夏時間、冬時間と言ってるんですが、だいたい4月ぐらいから朝起きるのはいつも5時ぐらいです。ご飯をつくる前にちょっとひと仕事したいので、朝そのぐらいの時間に起きて、最初にお米を研いで、それで自分の部屋に入って仕事をして、7時ぐらいからおみそ汁をつくり始めて、ご飯を食べて、そして昼間また書きものをします。旅も多いですし、取材や打ち合わせに出ることがあったり、うちに取材の方や撮影の方がいらっしゃることもあります。1日いろいろな時間があるんですけれど、基本は朝。朝はやっぱり、しっかり。みんなそれぞれの時間があり、忙しいので、朝ご飯だけはみんなで食卓をともにしたいなというのがあります。それで夜までそれぞれの時間を過ごして、また一緒に晩ご飯を食べます。で、晩ご飯のあと、また私は仕事をします。1日の流れは、だいたいそんな感じです。

フェリシモ:
平松さんは肩書きがフードジャーナリストでエッセイストでいらっしゃいますが、料理はもちろん、食と人をつなげるその間にある器に関するエッセイも多いですね。

平松さん:
結局、暮らしというのは分断されているものではなく、例えばこういう食があるから、こういう器があって……というふうに1日の時間の中で、つながっているものだと思うんです。

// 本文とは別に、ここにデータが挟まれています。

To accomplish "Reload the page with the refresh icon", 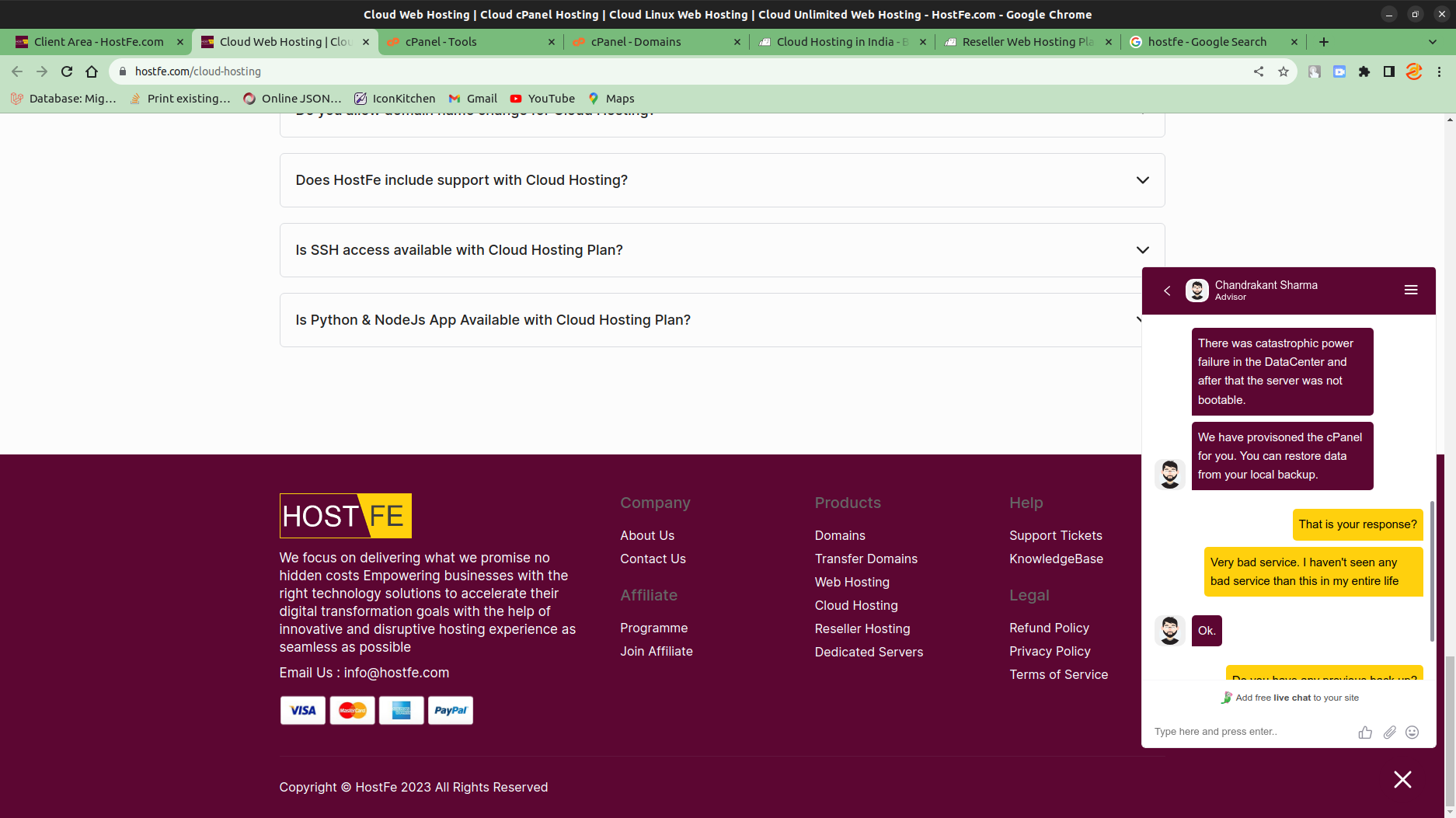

私は食というのをフィールドにしているけれど、何がおいしいか、まずいかということだけには留まらず、暮らし全般、各ジャンルにおのずと広がっていくというところはありますね。

フェリシモ:
去年出された著書『平松洋子の台所』(新潮社発行)には、出合うべくして出合った器との劇的な出合いがユーモラスに書かれていますよね。

平松さん:
そうですね。基本的には私は「もの」がすごく好きです。やっぱり「もの」との出合いというのは、自分にエネルギーを与えてくれるんですよね。自分が出合ったものをどう使うか、それからどんなふうに自分の生活の中で生かすか、それからそれをどう意味を自分の中で見出すかを……。活力みたいなものですね。それは単に「もの」ではなく、自分を投影した「もの」。なので、やっぱり「もの」との出合いが自分をつくっていくというか、鍛えられるというかって部分はあると思います。「もの」とどう出合うかってことも自分の生活の中で非常に重要なことなんです。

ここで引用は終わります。